With COVID-19 cases continuing to rise in Haiti and the Ti Plas Kazo community recording its first death, the Na Rive team has been working tirelessly to quickly adapt the programs to better serve the children and families in the community. Students are studying remotely, communicating with their teachers via text messages and delivering their assignments at the Fr. Jeri School reception for review. Participants at the Food Program are being split into smaller groups, serving the youngest children first with a nutritious meal in takeout containers. The number of cooks in the kitchen at any one time has been reduced to four and they all wear masks. Sanitation buckets are brought out near the gate of the school so participants can wash before receiving their meal.
The number of families arriving at the Food Program has more than doubled in the last few weeks, reflecting the growing crisis.
As Na Rive’s Program Director Lavarice Gaudin explains: “The situation in Haiti was already difficult before the coronavirus. Now, people are even more hungry and they are scared. They don’t know what to do, where to go or who to trust. It breaks my heart to see the children suffering at the hands of both nature and mankind. These are dark times, but our hope is strong, and we continue to do what we can each day to help our community and those in most need.”

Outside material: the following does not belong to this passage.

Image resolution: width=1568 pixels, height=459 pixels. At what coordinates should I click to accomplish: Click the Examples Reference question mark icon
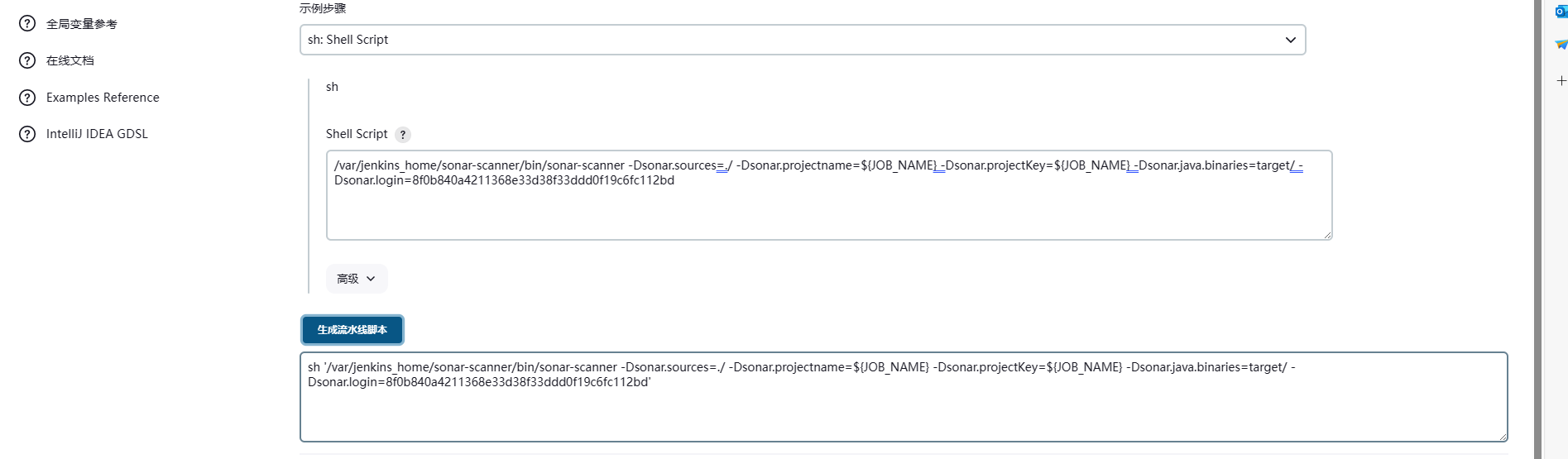tap(27, 98)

Haiti is considered the most vulnerable nation in the Americas to COVID-19. It has one of the highest population densities in the world, with multiple generations living together under one roof. Its healthcare system has less than 60 ventilators for a population of 11 million people. Chronic health problems that make COVID-19 infections more severe like diabetes, hypertension and HIV/AIDS, are widespread, as well as respiratory conditions (in many cases due to cooking indoors with charcoal). Most Haitians lack access to clean water, soap and resources to pay for food. 59% of Haitians live on less than $2 per day and must leave their homes to earn that money. Moreover, the protests over government corruption last fall crippled the already fragile economy, leaving even fewer people with enough resources to quarantine. While we are concerned about what lies ahead, we are encouraged that thanks to your donations Na Rive can keep providing help and hope to children and families in Ti Plas Kazo, bringing light and life into these extremely difficult times. Thank you for your support and for holding the Haitian people in your heart.